Des milliers de français meurent d’obésité chaque année quand la ligue sportive la plus populaire en France promeut des burgers et des canapés. Oui, c’est un raccourci facile et largement contestable pour attaquer le football français sur la base de ses « partenariats titres » successifs avec Conforama puis Uber Eats. Pourtant, cette grossière contradiction a le mérite de nous ouvrir à un questionnement plus large et bien moins démagogique. Quel message un partenariat majeur envoie il aux fans ? Dans un contexte où la LFP pense à revoir le branding de ses championnats, répondre à cette question pourrait participer à faire de nos championnats nationaux la marque internationalement reconnue que le football français mérite.
D’un point de vue pragmatique la ligue à tout bon. Pour elle le football pro c’est un programme télévisé. Ça parait donc évident, le lieu de consommation du football, c’est le salon. Mais pour la LFP le football pro c’est aussi un sport de grande consommation. Vous êtes un consommateur avec un salon et une télé ? Bingo, vous êtes la cible de la ligue 1.
Dans l’immédiat, cette stratégie de banalisation est géniale. Elle met toutes les plus grandes marques dans la boucle de l’appel d’offre, et permet d’entrevoir un juteux contrat pour un nouveau partenaire titre. Mais une vision aussi plate de ce que représente le football ne fera jamais une grande marque.

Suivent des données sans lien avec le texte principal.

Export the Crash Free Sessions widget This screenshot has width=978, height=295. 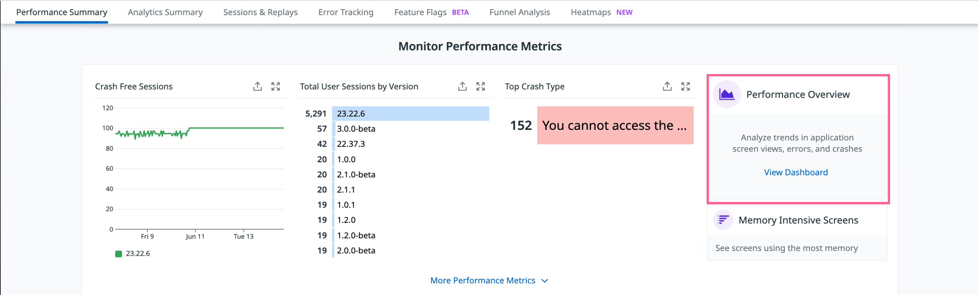(x=257, y=86)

Quelle est la vision de la marque ligue 1 et qu’est devenue « la ligue des talents » ? En proposant le football français comme un simple moment de consommation médiatique, rien ne le différencie plus de ses concurrents européens. La ligue 1 n’est pas une vraie marque de football. Alors non, personne n’écoutera jamais Spotify en regardant un match du Barça et les fans du PSG regardants les matchs depuis un avions Qatar Airways se compteront toujours sur les doigts d’une main. Pourtant, c’est précisément la proposition d’expérience culturelle du FC Barcelone comme la vision du luxe internationale que propose le Paris Saint-Germain, qui en font des marques qui ont un sens. La dimension aspirationnelle portée par ses marques les faits grandir, être comprises et aimées. Un jour peut-être, la ligue 1 aura son odeur, son gout, sa couleur. Alors peut-être, on pourra revendiquer le fait de l’aimer pour son style comme on aime la Liga, la Premier League, la Bundesliga ou la Série A.

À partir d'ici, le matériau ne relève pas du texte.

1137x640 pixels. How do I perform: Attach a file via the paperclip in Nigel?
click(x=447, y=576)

Il faudra comprendre que le fan de football est assurément plus qu’une personne dans un salon qui dévore des burgers. Il est peut-être aussi un amoureux de haricots, un fan de parcs d’attractions, féru d’art et rêvant de voyage. En tous cas, devant le football, c’est un rêveur. En le ramenant à la réalité de son canapé, on détruit son évasion hebdomadaire et celle de plusieurs millions de ces français qui travaillent. La richesse du football français c’est celle de ces centaines de milliers de quidams, dont la ferveur descend des gradins jusqu’à faire trembler la plus grande star de l’histoire de ce sport. C’est l’assourdissante fierté de chacune des régions françaises, qui résonne chaque week-end, de Lens à Marseille en passant par Strasbourg. Le football français c’est une atmosphère latine unique que nous envie toute l’Europe. Les marque de sport sont des étendards, la ligue 1 doit porter haut notre utopie culturelle. Rappeler au monde entier que la « Farmer League » sera à jamais le championnat du plus bel endroit du monde.